(Stored data)
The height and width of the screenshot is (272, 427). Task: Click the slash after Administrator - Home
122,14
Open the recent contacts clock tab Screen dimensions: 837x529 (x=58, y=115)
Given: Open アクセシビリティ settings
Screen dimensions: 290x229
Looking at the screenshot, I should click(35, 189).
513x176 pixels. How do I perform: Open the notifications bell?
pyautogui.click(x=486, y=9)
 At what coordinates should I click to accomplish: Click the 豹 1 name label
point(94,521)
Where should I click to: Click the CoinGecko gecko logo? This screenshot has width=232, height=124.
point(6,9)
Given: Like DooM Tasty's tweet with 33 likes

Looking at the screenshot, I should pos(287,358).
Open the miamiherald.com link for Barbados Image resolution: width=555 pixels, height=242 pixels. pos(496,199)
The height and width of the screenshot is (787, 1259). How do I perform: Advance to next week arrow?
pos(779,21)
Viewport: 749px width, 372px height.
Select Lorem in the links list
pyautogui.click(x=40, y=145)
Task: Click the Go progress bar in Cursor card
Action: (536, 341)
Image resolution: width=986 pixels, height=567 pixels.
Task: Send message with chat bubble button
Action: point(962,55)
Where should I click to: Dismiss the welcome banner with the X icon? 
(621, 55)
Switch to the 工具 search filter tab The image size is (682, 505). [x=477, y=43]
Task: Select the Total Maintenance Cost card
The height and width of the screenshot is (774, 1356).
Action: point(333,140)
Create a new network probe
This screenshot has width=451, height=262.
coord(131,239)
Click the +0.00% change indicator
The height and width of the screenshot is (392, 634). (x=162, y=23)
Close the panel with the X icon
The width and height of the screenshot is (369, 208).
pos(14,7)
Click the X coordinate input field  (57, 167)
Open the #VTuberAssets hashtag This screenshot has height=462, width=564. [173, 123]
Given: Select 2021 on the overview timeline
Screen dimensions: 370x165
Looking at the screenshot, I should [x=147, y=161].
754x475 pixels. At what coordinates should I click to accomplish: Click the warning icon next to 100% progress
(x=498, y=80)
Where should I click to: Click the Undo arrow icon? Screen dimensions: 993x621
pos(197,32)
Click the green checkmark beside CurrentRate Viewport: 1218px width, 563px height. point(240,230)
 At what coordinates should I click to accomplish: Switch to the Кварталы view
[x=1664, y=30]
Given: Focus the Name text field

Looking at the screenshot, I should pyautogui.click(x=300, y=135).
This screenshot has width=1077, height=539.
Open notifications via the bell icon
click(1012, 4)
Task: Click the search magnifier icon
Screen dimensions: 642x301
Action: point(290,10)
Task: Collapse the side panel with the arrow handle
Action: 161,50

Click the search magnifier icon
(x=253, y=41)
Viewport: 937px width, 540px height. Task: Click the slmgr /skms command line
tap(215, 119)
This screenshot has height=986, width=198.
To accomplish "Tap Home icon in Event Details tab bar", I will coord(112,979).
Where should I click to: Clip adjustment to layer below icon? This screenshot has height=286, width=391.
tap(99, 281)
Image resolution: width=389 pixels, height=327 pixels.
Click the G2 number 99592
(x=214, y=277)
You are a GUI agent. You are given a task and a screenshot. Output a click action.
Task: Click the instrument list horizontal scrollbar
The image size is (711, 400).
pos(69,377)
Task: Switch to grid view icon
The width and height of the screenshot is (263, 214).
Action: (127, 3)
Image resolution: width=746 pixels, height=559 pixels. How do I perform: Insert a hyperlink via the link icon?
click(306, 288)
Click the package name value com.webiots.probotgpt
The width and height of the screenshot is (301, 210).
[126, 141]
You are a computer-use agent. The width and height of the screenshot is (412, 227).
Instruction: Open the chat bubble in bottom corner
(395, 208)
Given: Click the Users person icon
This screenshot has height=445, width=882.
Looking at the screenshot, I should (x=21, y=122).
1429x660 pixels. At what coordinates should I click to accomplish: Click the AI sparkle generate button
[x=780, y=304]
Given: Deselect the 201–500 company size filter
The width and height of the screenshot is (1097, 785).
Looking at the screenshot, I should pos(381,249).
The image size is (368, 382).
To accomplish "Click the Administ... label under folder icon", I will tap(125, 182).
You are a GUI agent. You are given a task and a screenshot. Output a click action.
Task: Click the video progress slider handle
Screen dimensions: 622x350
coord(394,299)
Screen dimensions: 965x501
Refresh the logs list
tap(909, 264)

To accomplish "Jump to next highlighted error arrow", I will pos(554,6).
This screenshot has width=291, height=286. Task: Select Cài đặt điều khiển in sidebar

▸ How to complete this task: Each line above from the one with "Given: Open アクセシビリティ settings" up to and including the one with "Open the miamiherald.com" must be set down exactly, and no line outside that span may appear.

▸ Output for this exercise:
Given: Open アクセシビリティ settings
Screen dimensions: 290x229
Looking at the screenshot, I should click(35, 189).
513x176 pixels. How do I perform: Open the notifications bell?
pyautogui.click(x=486, y=9)
 At what coordinates should I click to accomplish: Click the 豹 1 name label
point(94,521)
Where should I click to: Click the CoinGecko gecko logo? This screenshot has width=232, height=124.
point(6,9)
Given: Like DooM Tasty's tweet with 33 likes

Looking at the screenshot, I should pos(287,358).
Open the miamiherald.com link for Barbados Image resolution: width=555 pixels, height=242 pixels. pos(496,199)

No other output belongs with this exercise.